After several paranoid minutes of walking through the thin line of old trees, hearing branches and twigs snap behind me as I push through trees and walk through forest debris, I can see the trees clear up as the thick cement pillars holding up the bridge that looms overhead come into clear view. There are very few plants surrounding the cement pillars, probably cleared decades ago for construction. The bend around it has eroded to naught but mud. The walk from the river’s edge to the other end of the overpass through the field has to be about a four minute walk. I look behind me, trying to see if I can spot whatever shade has been following me.  I see no unnatural shadows and I hear no unnatural noises. The river is eerily silent and no path forward offers me any coverage. For some reason, the silence unnerves me even more. I wait at the edge of the trees for what feels like an eternity, hoping that my imagined predator might twitch revealing its location, delaying my inevitable vulnerability. Each second of stillness that passes makes my heart beat even faster. Something builds up in my chest. I know it’s fear, but I chose to believe it could be courage. Regardless, it compels me to move.
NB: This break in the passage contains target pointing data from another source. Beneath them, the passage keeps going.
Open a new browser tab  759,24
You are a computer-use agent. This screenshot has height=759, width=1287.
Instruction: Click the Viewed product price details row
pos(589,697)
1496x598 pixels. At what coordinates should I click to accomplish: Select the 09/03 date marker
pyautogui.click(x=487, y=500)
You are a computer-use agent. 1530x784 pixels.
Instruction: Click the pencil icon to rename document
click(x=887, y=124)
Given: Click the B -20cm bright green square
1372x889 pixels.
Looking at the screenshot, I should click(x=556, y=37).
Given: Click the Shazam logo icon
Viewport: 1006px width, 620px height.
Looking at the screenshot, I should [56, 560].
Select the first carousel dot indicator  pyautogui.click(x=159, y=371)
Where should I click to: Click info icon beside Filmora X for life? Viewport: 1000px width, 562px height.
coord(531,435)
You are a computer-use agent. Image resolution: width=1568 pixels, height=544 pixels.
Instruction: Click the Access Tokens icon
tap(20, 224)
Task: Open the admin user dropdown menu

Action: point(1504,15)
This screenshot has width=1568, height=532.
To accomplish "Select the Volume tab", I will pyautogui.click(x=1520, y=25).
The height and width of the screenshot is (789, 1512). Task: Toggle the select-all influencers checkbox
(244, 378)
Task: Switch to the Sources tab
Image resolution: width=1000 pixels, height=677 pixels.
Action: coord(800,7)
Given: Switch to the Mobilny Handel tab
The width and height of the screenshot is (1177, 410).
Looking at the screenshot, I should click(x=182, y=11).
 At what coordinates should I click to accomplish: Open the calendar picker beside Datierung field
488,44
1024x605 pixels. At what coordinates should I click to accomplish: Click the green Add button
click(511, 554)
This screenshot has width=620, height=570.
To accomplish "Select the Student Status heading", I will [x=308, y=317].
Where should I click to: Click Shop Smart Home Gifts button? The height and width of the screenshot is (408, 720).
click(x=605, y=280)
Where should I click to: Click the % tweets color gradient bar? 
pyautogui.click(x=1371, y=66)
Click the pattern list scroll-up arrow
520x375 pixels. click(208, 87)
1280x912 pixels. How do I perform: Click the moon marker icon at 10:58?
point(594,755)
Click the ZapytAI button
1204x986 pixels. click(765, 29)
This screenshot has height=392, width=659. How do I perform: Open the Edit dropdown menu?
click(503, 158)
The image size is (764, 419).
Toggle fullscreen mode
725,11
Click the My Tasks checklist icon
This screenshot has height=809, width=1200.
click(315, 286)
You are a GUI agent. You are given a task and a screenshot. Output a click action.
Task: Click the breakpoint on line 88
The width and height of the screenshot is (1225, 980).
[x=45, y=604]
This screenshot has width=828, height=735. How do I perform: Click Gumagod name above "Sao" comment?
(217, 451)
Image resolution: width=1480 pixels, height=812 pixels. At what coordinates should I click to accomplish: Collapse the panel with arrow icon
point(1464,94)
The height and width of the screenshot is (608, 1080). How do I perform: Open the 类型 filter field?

I step out from the treeline and make a beeline for the fence on the far side. I start out at a brisk speedwalk, fervently looking behind me like a horror movie protagonist. I see nothing, but feel chased nonetheless. As I pick up my pace, I hear the tall grass behind me crunch and flatten faster and faster. I pause to search wildly and it pauses. I step forward and it steps forward. I run and it runs behind me. Before long, I hear the thing chasing me at a full sprint as I bound through the field as fast as I can. I’m scanning the fence the closer I get, desperately looking for the hole in it. When I finally spot it, I make a quick turn and aim for the spot where the metal wire bunches up and folds like crumpled aluminum. I slow my pace as I reach the fence. Looking behind me, I still see no creature, but I can feel it approaching. I slam into the fence as I am looking behind me while running.  The fence rattles with the force of the approaching horror. Quickly scrambling to my feet, I see the hole sealed closed by two strands of metal wrapped like a twist tie around themselves. I hurriedly undo the top tie, knowing if I am not quick my death will surely be imminent. It takes a not inconsiderable bit of strength pulling apart the thick metal, as it tears at my skin and threatens to form blisters. As soon as the tie is free, I squeeze through the fence. My backpack slips off the single shoulder it was resting on as the coiled-up fence shreds the same shirt sleeve. I reach back through the fence, grabbing the backpack, and hold open the fence to pull it through. Out of breath and wildly disturbed, I jog down the road to the bus stop going eastbound. I can’t describe it, but given a moment on the bench to catch my breath, I feel a fog lifted from me. Why was I worried at all? What was I even running from? Logically, I knew the whole time that nothing was behind me. I check my phone at the bus stop, and find that I ended up making the trip across the field in half the time because I was running so fast. Was there ever any danger at all? What had really frightened me so much? Why do I feel so compelled to return tomorrow?